§ Given task
Count the lines in the data below that contain the word "Viewport". Reply with only that number.

========================================================================

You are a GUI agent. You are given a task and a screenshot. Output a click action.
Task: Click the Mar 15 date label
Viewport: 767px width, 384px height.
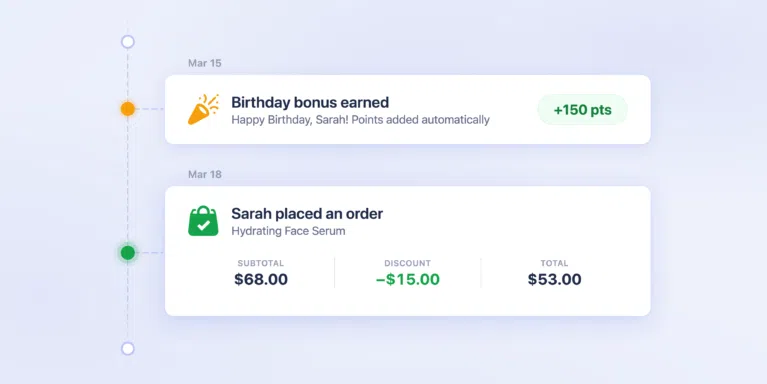point(204,63)
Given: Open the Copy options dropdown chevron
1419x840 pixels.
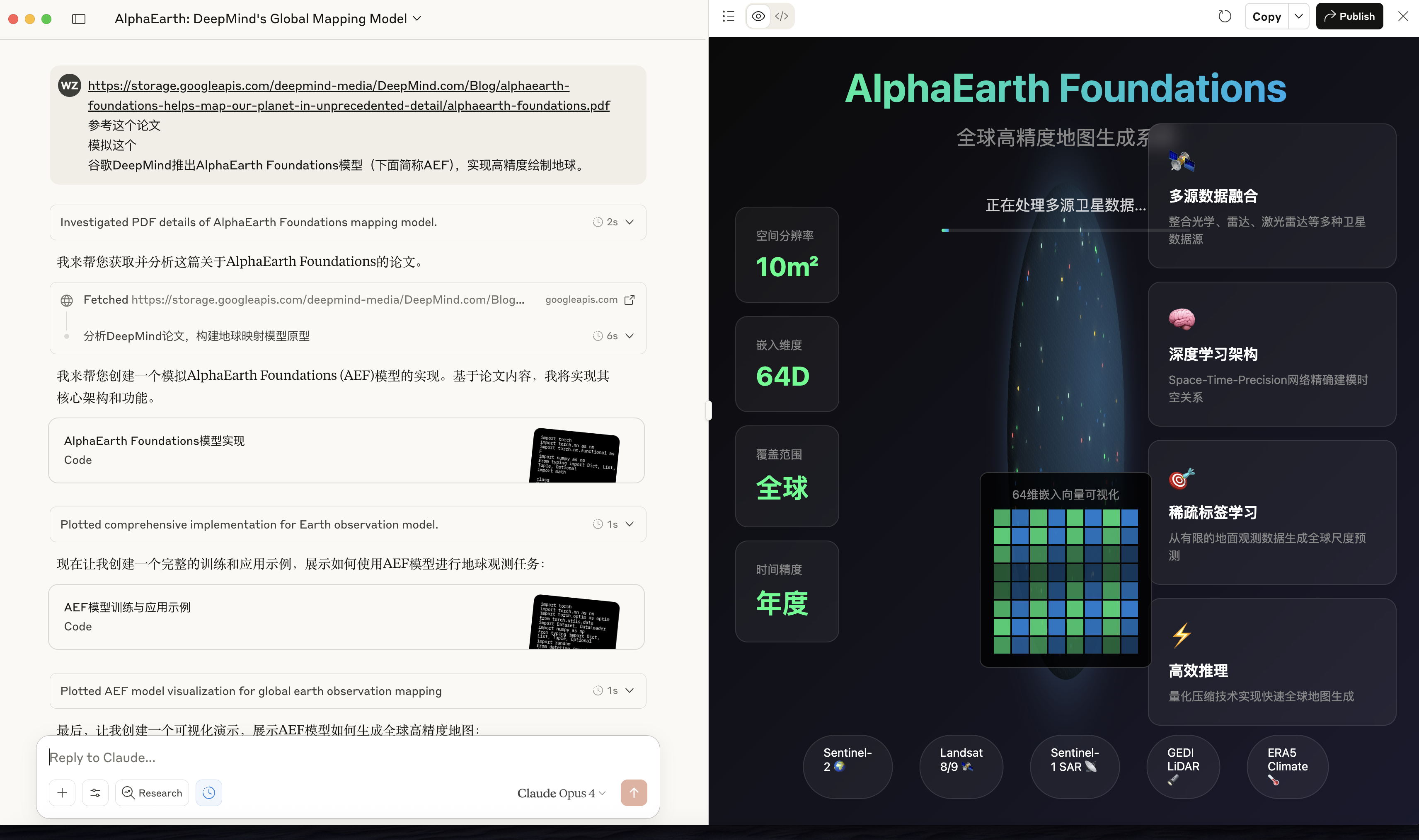Looking at the screenshot, I should coord(1300,16).
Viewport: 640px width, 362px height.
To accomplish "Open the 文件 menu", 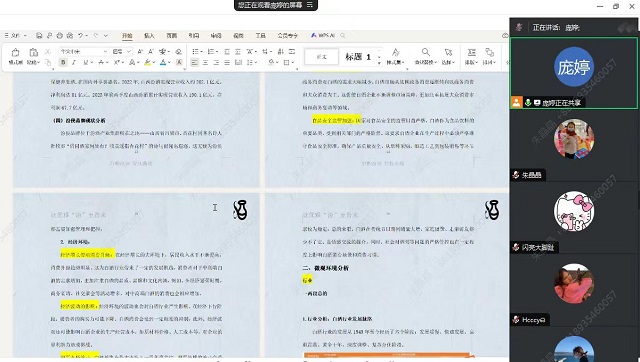I will click(16, 36).
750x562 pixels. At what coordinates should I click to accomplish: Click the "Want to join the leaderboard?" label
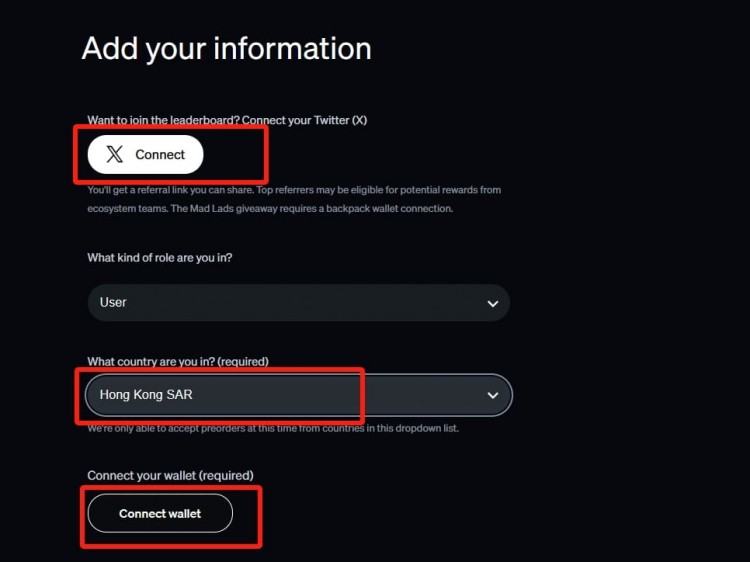click(x=163, y=120)
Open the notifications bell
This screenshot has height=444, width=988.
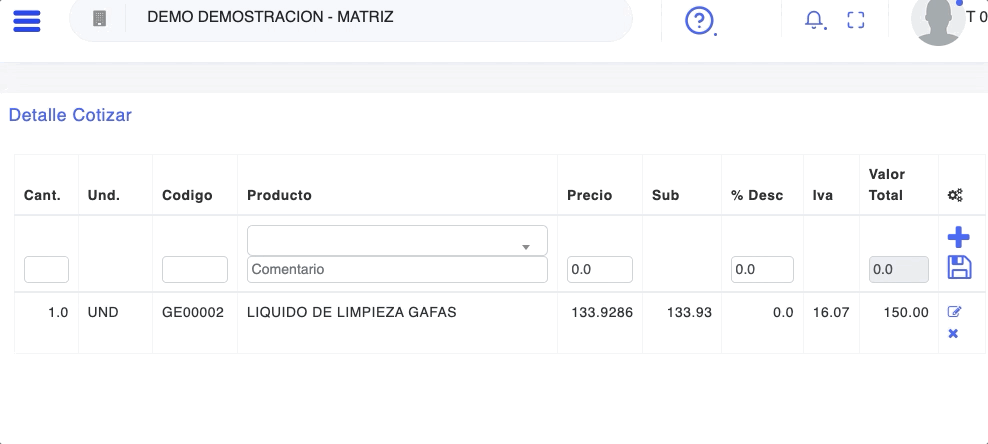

========================================================================

§ In response
2